Questioning my son about this later it appeared we ordered a turkey breast feast rather than the full monty featuring the entire bird. Ahhh. This, at least leaves us with one question answered.
All in all it was fun and silly.
These potatoes were perfect with my spicy pork loin. Rich, gooey, and yum.
Scalloped Potatoes with Parmesan and Onions
5 russet potatoes, peeled and sliced thin
1 medium onion, sliced thin
1 cup Romano cheese, shredded, divided
3 Tbsp. butter
3 Tbsp. flour
1 14 1/2 oz. can chicken broth
1 Tbsp. chopped parsley
2 Tbsp. chives, chopped
1/2 tsp. poultry seasoning
1/2 tsp. crushed rosemary
2 cloves garlic, minced
3/4 tsp. salt
1/2 tsp. black pepper
Preheat oven to 350 degrees.
Spray 2 quart casserole with cooking spray.

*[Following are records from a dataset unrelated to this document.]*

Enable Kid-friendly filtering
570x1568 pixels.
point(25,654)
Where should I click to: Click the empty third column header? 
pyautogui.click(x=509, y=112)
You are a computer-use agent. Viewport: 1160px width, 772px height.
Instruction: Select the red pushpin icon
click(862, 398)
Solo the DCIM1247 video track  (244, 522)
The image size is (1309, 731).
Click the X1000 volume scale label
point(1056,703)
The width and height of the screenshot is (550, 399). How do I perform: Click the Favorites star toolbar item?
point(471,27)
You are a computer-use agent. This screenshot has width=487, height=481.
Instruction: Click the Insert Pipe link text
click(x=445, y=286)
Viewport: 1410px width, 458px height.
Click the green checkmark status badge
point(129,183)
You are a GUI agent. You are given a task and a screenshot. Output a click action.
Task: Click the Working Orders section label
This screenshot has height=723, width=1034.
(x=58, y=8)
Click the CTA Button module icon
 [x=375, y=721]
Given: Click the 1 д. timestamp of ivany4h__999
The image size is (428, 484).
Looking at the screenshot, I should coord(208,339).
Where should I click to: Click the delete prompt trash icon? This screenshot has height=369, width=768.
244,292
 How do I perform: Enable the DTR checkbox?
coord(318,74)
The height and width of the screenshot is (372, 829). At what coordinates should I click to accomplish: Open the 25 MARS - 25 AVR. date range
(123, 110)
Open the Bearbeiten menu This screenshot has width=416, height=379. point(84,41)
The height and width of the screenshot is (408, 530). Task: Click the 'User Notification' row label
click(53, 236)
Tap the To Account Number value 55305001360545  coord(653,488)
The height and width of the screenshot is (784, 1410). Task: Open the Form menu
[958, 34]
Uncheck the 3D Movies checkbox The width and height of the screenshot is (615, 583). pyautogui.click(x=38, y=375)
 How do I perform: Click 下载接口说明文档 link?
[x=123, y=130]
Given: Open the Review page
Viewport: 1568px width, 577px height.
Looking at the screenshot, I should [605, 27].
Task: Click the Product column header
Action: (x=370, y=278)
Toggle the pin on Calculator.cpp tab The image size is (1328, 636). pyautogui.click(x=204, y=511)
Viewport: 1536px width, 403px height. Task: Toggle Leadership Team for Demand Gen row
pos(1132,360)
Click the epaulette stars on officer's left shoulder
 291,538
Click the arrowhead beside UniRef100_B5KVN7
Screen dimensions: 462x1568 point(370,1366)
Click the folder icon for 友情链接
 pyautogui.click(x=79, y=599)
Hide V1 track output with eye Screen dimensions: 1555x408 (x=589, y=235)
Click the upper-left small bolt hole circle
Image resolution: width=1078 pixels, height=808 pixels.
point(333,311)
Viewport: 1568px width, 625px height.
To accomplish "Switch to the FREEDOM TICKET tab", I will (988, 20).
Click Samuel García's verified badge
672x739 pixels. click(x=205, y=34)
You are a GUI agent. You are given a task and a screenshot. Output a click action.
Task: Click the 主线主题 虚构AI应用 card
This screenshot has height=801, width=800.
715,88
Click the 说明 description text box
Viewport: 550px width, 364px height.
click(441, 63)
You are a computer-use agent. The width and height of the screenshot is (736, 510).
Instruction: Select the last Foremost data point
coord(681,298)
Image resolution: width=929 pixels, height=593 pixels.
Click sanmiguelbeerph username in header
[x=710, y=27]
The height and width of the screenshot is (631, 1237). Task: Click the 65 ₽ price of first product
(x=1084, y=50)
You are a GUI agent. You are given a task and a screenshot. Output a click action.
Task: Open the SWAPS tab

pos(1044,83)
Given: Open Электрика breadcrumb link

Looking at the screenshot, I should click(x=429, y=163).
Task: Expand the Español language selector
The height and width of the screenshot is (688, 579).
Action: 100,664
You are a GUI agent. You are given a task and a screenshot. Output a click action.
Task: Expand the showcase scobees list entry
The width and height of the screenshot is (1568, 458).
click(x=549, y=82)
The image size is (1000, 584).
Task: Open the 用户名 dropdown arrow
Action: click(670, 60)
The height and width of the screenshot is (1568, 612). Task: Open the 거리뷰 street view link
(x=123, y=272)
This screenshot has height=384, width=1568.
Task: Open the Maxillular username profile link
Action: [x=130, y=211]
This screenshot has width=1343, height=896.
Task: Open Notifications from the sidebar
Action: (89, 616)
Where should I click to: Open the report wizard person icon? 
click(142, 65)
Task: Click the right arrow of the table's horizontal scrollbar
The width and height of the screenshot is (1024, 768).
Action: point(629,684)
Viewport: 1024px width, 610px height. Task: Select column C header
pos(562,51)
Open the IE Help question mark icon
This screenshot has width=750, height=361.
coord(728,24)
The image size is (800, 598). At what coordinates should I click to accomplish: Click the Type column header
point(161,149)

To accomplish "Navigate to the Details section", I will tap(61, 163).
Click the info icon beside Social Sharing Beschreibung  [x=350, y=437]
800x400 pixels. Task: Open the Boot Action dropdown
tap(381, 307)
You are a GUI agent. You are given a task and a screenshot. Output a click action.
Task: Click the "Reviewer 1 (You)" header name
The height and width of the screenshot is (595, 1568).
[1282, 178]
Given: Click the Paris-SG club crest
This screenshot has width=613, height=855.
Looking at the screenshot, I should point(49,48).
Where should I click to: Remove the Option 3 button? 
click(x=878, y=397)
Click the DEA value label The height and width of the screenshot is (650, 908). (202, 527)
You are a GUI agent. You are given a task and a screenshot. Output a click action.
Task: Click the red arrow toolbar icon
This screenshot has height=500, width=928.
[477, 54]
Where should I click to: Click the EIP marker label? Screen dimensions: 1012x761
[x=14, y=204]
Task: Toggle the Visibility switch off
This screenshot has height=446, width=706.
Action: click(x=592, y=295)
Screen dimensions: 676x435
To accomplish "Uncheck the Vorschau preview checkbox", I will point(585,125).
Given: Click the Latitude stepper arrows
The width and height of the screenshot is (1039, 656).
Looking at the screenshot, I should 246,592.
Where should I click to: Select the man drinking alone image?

Place 1/3 of the potatoes on the bottom. Top with 1/2 of the onions, and 1/3 cup Romano cheese. Repeat layers ending with the potatoes. Reserve 1/3 cup cheese.
Melt butter over med. heat. Whisk in flour. Cook 2 mins. until smooth.Gradually add chicken broth and remaining ingredients. Pour over potatoes. Cover tightly with foil. Bake for 1 hour.
Remove foil. Sprinkle with remaining 1/3 cup cheese. Return to oven for 1/2 hour or until golden brown. Allow to sit for 8 mins. before serving.